Hyperparameters & tuning

The default settings in genboostgpu.enet_boosting.boosting_elastic_net() work well for exploratory runs, but large cohorts benefit from carefully tuned parameters. This page summarises the main knobs and shows how to automate the search with Optuna.

Core boosting parameters

n_iter (default 50)

Maximum boosting iterations. Early stopping typically halts before this limit; increase when signals are weak.

batch_size (default 500)

Size of the working set evaluated per iteration. Larger values improve model stability but consume more memory. For high-M windows, consider setting working_set={"K": 2048, "refresh": 5}.

n_trials (default 20)

Number of Optuna trials used to tune ElasticNet hyperparameters per window. When fixed_alpha/fixed_l1_ratio are provided the tuning is skipped and n_trials is coerced to 1.

alphas (default (0.1, 1.0))

Range of ElasticNet alpha values searched by Optuna. Provide a tuple or a (low, high) pair to widen the space.

l1_ratios (default (0.1, 0.9))

Range of ElasticNet l1_ratio values.

subsample_frac (default 0.7)

Fraction of samples used within each Optuna trial. Reducing this speeds up tuning at the cost of more variance.

ridge_grid (default (1e-3, ..., 10))

Candidate ridge regression alphas evaluated during the final refit. Provide a tuple of floats or integers.

val_frac (default 0.2)

Fraction of samples kept aside for validation when early stopping monitors val_r2.

patience / min_delta / warmup (defaults 5 / 1e-4 / 5)

Early stopping controls. warmup delays checks, min_delta is the minimum improvement, and patience counts how many stagnant iterations to allow.

random_state (default 13)

Seed used for validation splits and Optuna sampling.

working_set

Dict with "K" (number of SNPs to evaluate) and "refresh" (how often to recompute correlations). Use it to stabilise runtimes on very large windows.

Global tuning workflow

For cohort-wide defaults, use the helpers in genboostgpu.tuning:

  1. genboostgpu.tuning.select_tuning_windows() stratifies a subset of windows based on SNP counts and chromosomes.

  2. genboostgpu.tuning.global_tune_params() converts high-level targets (c_lambda, c_ridge, subsample_frac) into per-window ElasticNet parameters via genboostgpu.hyperparams.enet_from_targets(). The helper reuses the same Optuna ridge refit stack as the per-window runs and, when multiple GPUs are present, parallelises evaluation with the new max_in_flight defaults so global sweeps finish quickly.

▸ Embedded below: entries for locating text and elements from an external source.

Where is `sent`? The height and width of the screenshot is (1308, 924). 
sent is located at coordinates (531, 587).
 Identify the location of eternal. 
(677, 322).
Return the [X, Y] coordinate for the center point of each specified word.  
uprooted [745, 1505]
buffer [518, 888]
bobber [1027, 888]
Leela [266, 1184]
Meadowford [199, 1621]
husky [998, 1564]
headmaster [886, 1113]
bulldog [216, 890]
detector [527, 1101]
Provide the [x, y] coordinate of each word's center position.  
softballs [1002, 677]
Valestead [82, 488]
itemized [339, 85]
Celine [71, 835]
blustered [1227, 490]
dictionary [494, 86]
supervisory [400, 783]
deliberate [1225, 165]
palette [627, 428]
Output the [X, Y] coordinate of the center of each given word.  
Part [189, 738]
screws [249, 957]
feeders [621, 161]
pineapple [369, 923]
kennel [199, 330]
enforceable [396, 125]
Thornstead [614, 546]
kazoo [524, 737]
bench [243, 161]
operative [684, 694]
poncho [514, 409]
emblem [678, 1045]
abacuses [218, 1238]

  3. Pass the resulting dictionary to the fixed_params callback in genboostgpu.orchestration.run_windows_with_dask().

Optuna integration

The boosting core uses optuna.create_study with a median pruner and the default sampler. To obtain deterministic behaviour, set Optuna’s global seed before launching any windows:

import functools
import optuna
from optuna.samplers import TPESampler

optuna.study.create_study = functools.partial(
    optuna.create_study,
    sampler=TPESampler(seed=42, multivariate=True),
)

results = boosting_elastic_net(
    X, y, snp_ids,
    n_trials=30,
    alphas=(0.01, 1.0),
    l1_ratios=(0.05, 0.95),
    random_state=42,
)

If you prefer not to monkey-patch, constrain alphas/l1_ratios and rely on fixed_alpha/fixed_l1_ratio to avoid stochastic searches. Per-window seeds can be threaded through fixed_params and stored alongside outputs for later replay.